For this data, are not may not be any missing values. Depending on the country the data was gathered from, there may be more. If there are missing values, the next step is to replace the NaN values with something else. For this case, we will linearly interpolate between the last know values for the pm10 measurement. By also rounding to two decimal places, all of the interpolated values will match the actual values precision. We will also fill any missing latitudes or longitudes with the first value available for each location.

In [9]:
filled['value'] = filled['value'].interpolate().round(2)
filled['point_latitude'] = filled['point_latitude'].fillna(method='pad')
filled['point_longitude'] = filled['point_longitude'].fillna(method='pad')

filled[filled['value'].isnull()].groupby('location').count().describe()

Unnamed: 0,value,point_latitude,point_longitude
count,0.0,0.0,0.0
mean,,,
std,,,
min,,,
25%,,,
50%,,,
75%,,,
max,,,


### Step 5: Create features
Now that we have a contiguous data set at the proper frequency, we can transform the data frame into a format that is required for training and testing. The DeepAR algorithm we will be using to train the machine learning model, requires data in the following format.

◆ **SUPPLIED MATERIAL**:
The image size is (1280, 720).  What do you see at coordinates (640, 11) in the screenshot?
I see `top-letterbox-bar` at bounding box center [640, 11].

◆ **PROBLEM**: Please extract the passage of the pm10 tutorial text above, word for word, from "For this data, are" to "for each location.".

◆ **EXERCISE RESULT**:
For this data, are not may not be any missing values. Depending on the country the data was gathered from, there may be more. If there are missing values, the next step is to replace the NaN values with something else. For this case, we will linearly interpolate between the last know values for the pm10 measurement. By also rounding to two decimal places, all of the interpolated values will match the actual values precision. We will also fill any missing latitudes or longitudes with the first value available for each location.